Whatever the data contains, copy all of it exactly.

↓

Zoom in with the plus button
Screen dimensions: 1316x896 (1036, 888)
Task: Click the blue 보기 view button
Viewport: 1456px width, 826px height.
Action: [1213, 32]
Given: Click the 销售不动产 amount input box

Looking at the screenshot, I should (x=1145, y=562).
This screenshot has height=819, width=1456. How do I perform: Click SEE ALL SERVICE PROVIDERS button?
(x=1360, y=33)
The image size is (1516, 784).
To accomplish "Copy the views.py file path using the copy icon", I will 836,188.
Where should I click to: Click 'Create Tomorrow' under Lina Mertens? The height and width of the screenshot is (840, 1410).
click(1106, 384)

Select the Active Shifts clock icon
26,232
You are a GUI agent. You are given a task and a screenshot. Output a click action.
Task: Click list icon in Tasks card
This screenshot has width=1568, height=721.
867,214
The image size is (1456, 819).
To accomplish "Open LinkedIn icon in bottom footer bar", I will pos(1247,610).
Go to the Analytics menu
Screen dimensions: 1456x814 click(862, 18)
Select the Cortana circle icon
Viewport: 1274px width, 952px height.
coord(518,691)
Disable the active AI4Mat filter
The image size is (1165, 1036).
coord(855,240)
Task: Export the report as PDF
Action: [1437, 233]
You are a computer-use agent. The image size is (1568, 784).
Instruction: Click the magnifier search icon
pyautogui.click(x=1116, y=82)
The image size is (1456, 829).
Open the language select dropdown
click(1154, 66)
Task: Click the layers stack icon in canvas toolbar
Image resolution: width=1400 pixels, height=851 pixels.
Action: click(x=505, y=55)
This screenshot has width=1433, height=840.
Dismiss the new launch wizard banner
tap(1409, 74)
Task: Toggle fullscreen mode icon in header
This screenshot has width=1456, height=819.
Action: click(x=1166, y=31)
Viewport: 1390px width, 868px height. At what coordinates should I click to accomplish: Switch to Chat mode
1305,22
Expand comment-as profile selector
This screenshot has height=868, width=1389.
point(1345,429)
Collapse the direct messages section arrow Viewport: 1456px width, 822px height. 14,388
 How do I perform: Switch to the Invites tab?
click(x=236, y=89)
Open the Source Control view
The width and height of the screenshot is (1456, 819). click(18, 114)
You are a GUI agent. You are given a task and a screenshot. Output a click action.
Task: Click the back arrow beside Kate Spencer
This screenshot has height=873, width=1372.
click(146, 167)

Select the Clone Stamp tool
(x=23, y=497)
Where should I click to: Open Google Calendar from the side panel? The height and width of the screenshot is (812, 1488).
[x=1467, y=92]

↑

• Response:
Zoom in with the plus button
Screen dimensions: 1316x896 (1036, 888)
Task: Click the blue 보기 view button
Viewport: 1456px width, 826px height.
Action: [1213, 32]
Given: Click the 销售不动产 amount input box

Looking at the screenshot, I should (x=1145, y=562).
This screenshot has height=819, width=1456. How do I perform: Click SEE ALL SERVICE PROVIDERS button?
(x=1360, y=33)
The image size is (1516, 784).
To accomplish "Copy the views.py file path using the copy icon", I will 836,188.
Where should I click to: Click 'Create Tomorrow' under Lina Mertens? The height and width of the screenshot is (840, 1410).
click(1106, 384)

Select the Active Shifts clock icon
26,232
You are a GUI agent. You are given a task and a screenshot. Output a click action.
Task: Click list icon in Tasks card
This screenshot has width=1568, height=721.
867,214
The image size is (1456, 819).
To accomplish "Open LinkedIn icon in bottom footer bar", I will pos(1247,610).
Go to the Analytics menu
Screen dimensions: 1456x814 click(862, 18)
Select the Cortana circle icon
Viewport: 1274px width, 952px height.
coord(518,691)
Disable the active AI4Mat filter
The image size is (1165, 1036).
coord(855,240)
Task: Export the report as PDF
Action: [1437, 233]
You are a computer-use agent. The image size is (1568, 784).
Instruction: Click the magnifier search icon
pyautogui.click(x=1116, y=82)
The image size is (1456, 829).
Open the language select dropdown
click(1154, 66)
Task: Click the layers stack icon in canvas toolbar
Image resolution: width=1400 pixels, height=851 pixels.
Action: click(x=505, y=55)
This screenshot has width=1433, height=840.
Dismiss the new launch wizard banner
tap(1409, 74)
Task: Toggle fullscreen mode icon in header
This screenshot has width=1456, height=819.
Action: click(x=1166, y=31)
Viewport: 1390px width, 868px height. At what coordinates should I click to accomplish: Switch to Chat mode
1305,22
Expand comment-as profile selector
This screenshot has height=868, width=1389.
point(1345,429)
Collapse the direct messages section arrow Viewport: 1456px width, 822px height. 14,388
 How do I perform: Switch to the Invites tab?
click(x=236, y=89)
Open the Source Control view
The width and height of the screenshot is (1456, 819). click(18, 114)
You are a GUI agent. You are given a task and a screenshot. Output a click action.
Task: Click the back arrow beside Kate Spencer
This screenshot has height=873, width=1372.
click(146, 167)

Select the Clone Stamp tool
(x=23, y=497)
Where should I click to: Open Google Calendar from the side panel? The height and width of the screenshot is (812, 1488).
[x=1467, y=92]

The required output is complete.